### Text passage
Many elderly people live full, independent lives and don't need much help from family and friends. But sometimes, older people experience what seems to be a sudden decline in their ability to remain independent, even while they don't appear to have suffered strokes, or have a debilitating illness such as Parkinson's or heart disease. Rose Hoban reports on a simple technique that may predict these kinds of changes.
Doctor Marco Inzitari from the Autonomous University of Barcelona studies these sudden declines in older people. He says with a magnetic resonance imaging machine, or an MRI, doctors can see some changes in small blood vessels in the brain. "But it's very hard to use it [the MRI] in everyday practice and also to use it in very large studies, because these kinds of assessments are very expensive," he explains.
But often, doctors and family members start to notice small, subtle changes – a senior loses balance more easily, or becomes unable to pick up a grandchild. Inzitari was interested to see if these subtle signs could actually be a low-tech way to predict imminent decline in the elderly.
Inzitari was able to use data from a study begun in 1995 of elders in a rural village in his native Italy. The researchers did thorough evaluations of the people, and collected data on many functional systems, including the neurological system.
"We used a standard neurological exam, and... this includes different signs, such as for example, in paired muscle strength, or reduced reflexes, or postural instability, as a very simple balance test," Inzitari says. "These kinds of things… all the physicians studied in medical school and this is something that is standardized all over the world." The researchers excluded people from the study who already had a diagnosable neurological disease.

### Data shown
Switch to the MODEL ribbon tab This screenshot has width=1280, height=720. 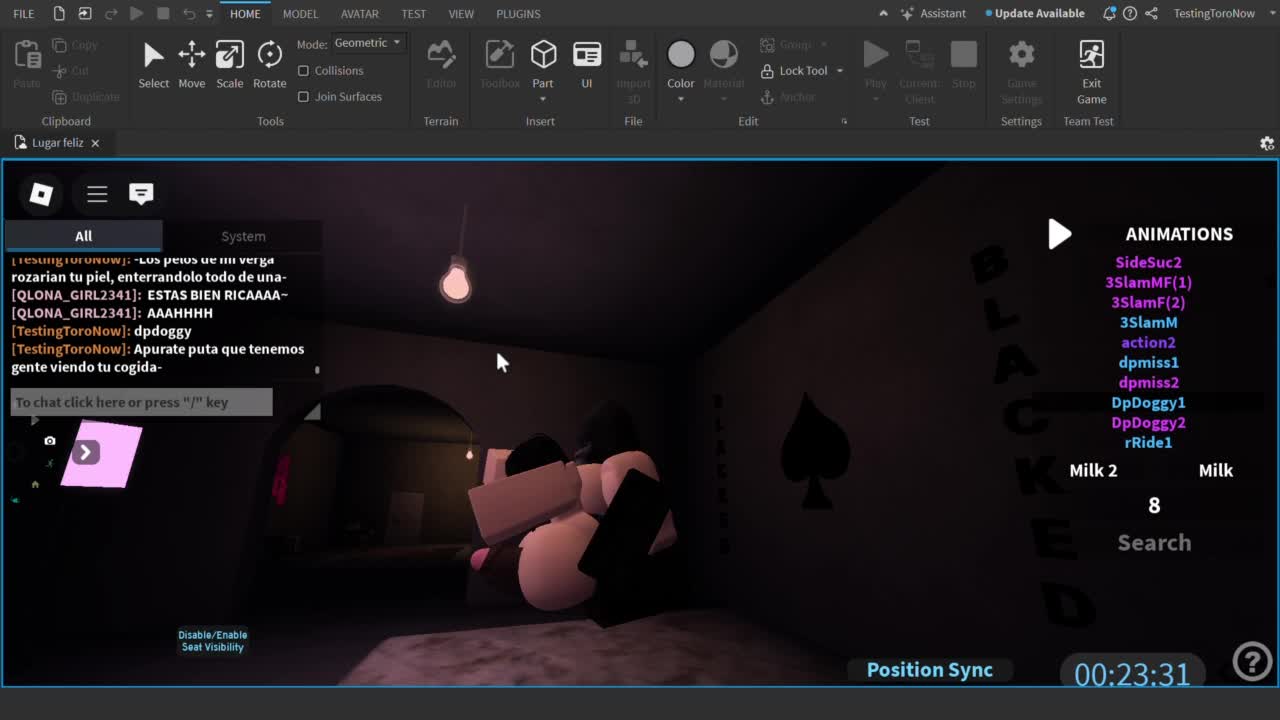click(300, 14)
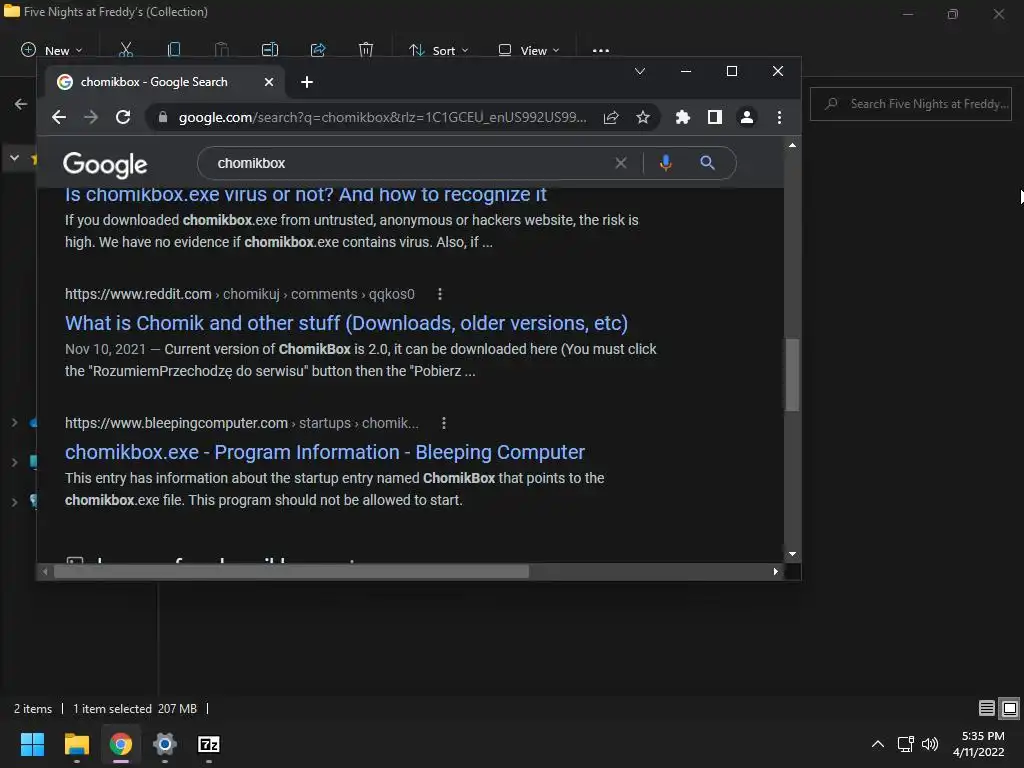The image size is (1024, 768).
Task: Click the page horizontal scrollbar thumb
Action: pyautogui.click(x=290, y=572)
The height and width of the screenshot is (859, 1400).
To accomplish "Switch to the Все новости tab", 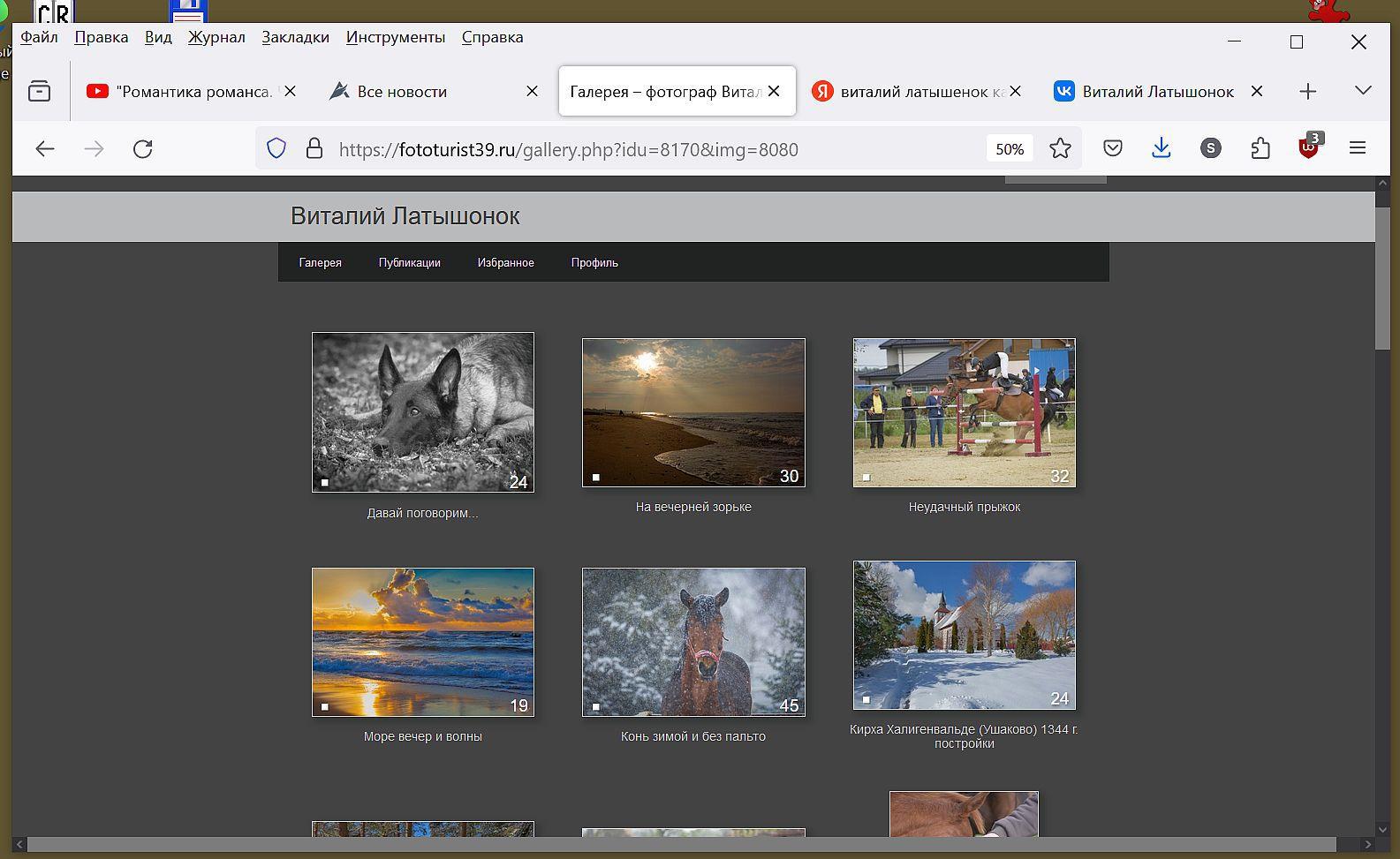I will [402, 92].
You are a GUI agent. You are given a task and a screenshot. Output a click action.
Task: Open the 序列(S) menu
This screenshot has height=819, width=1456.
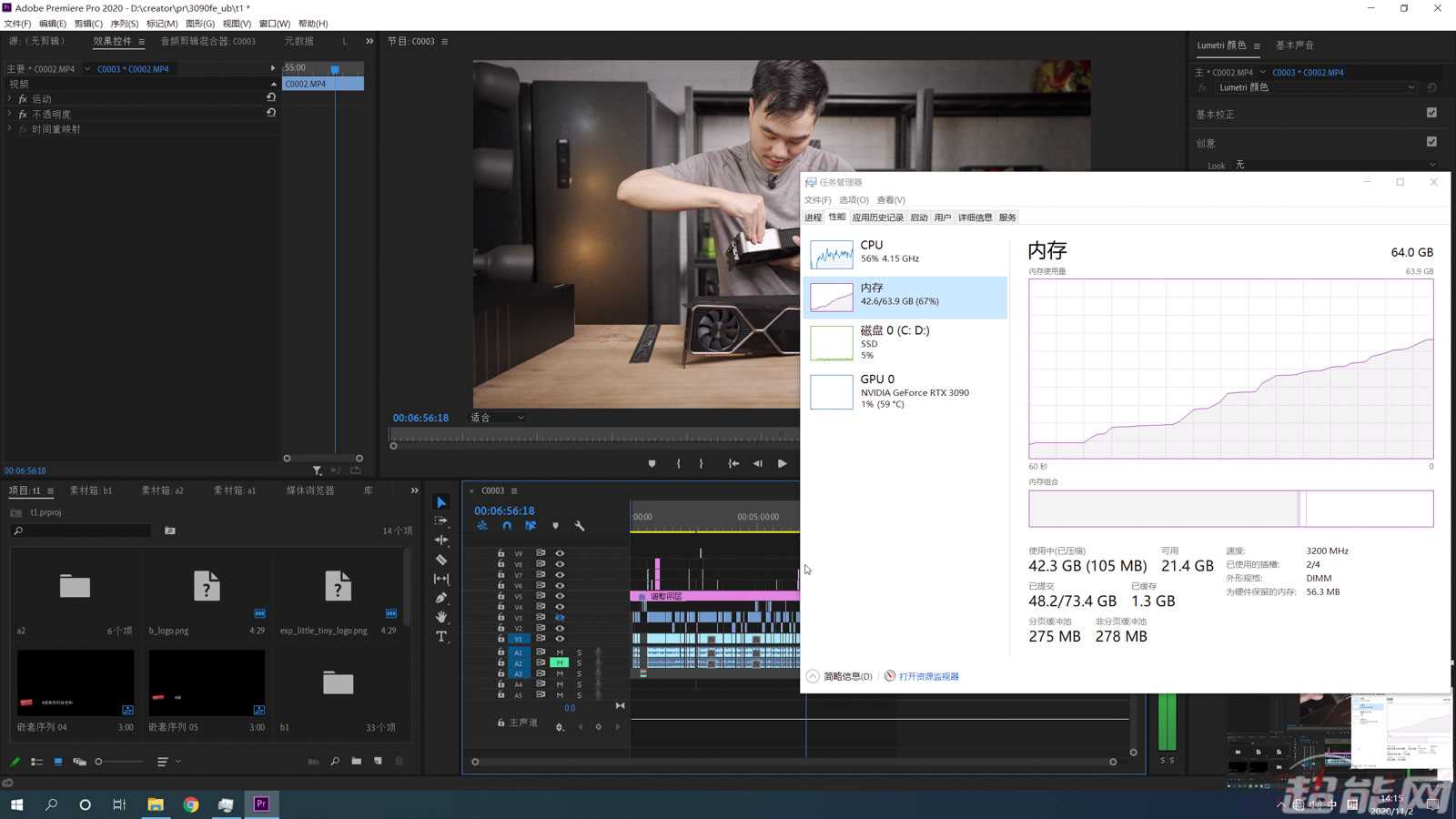tap(125, 24)
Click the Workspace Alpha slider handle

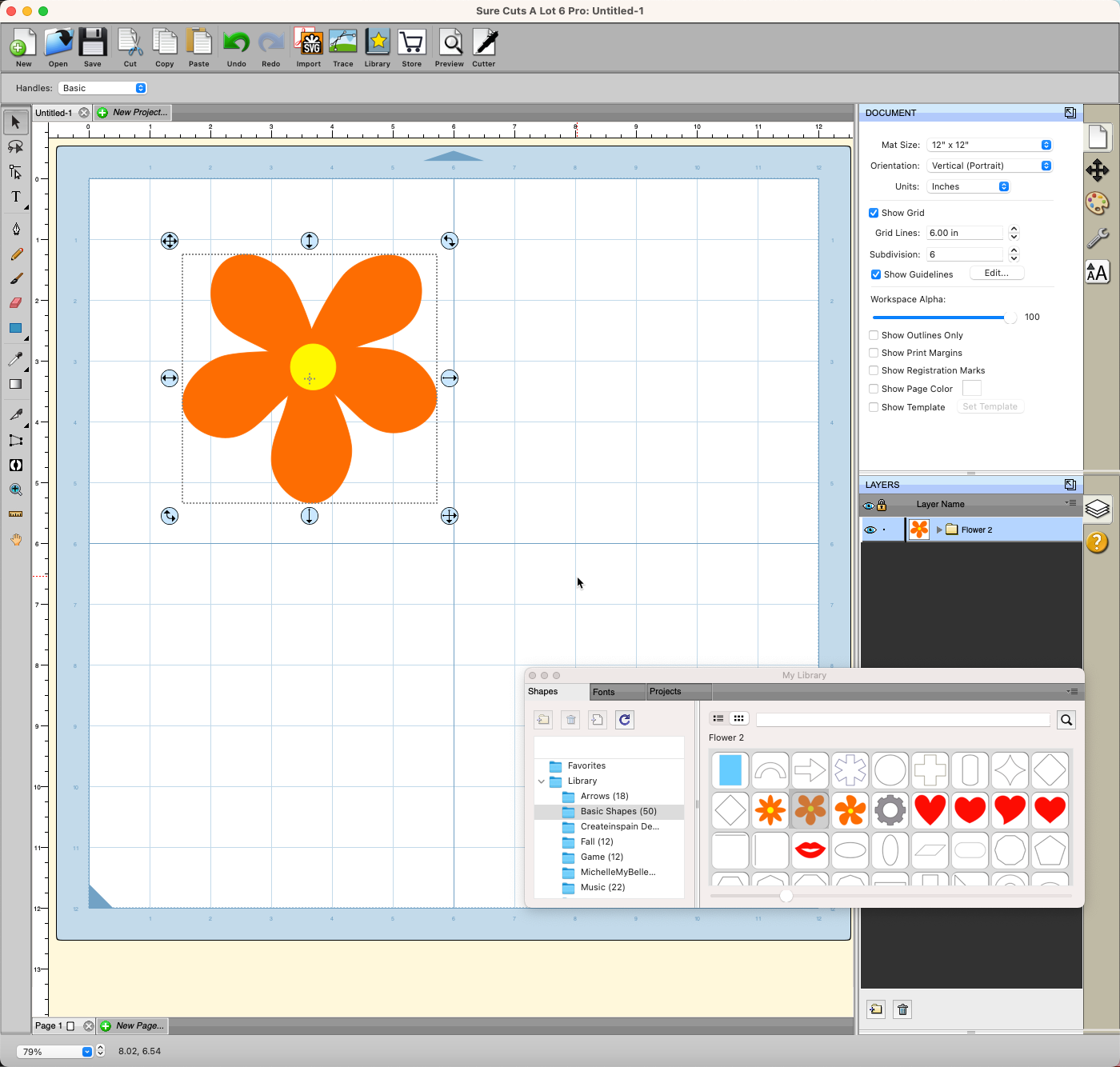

### Exercises to complete
**1)** Summarize the passage on decline in older people in two sentences.
**2)** According to the passage on decline in older people, whom did the researchers exclude from the study?
**3)** Resume the passage on decline in older people from the point where it stops.

### Expected responses
**1)** Marco Inzitari, who studies sudden declines in older people, says an MRI can show changes in small blood vessels in the brain, but it is too expensive for everyday practice and very large studies. He wanted to know whether subtle signs, such as losing balance more easily, could be a low-tech way to predict imminent decline, so he used data from a 1995 study of elders in a rural Italian village who had been assessed with a standard neurological exam.

**2)** People who already had a diagnosable neurological disease.

**3)**
Sure enough, when looking at the data, Inzitari found that people who had several of these subtle neurological changes at the beginning of the study were more likely to have declined after four years.
"Participants who had three or more neurological abnormalities at baseline lost around one or more than one activities of daily living at follow up," he says. "So they really declined in the functional status." He also notes that people with more abnormalities at the beginning of the study were more than twice as likely to have died after eight years.
Inzitari says one of the advantages to a standard neurological assessment is that it's cheap and universally understood by doctors. He also says these subtle changes are the kinds of things that families notice and can bring up with doctors.
If further research shows that, indeed, these subtle signs are predictors of physical and mental decline, they could become ways to alert doctors and families to take action before seniors decline too far.
Inzitari's research is published in the Archives of Internal Medicine.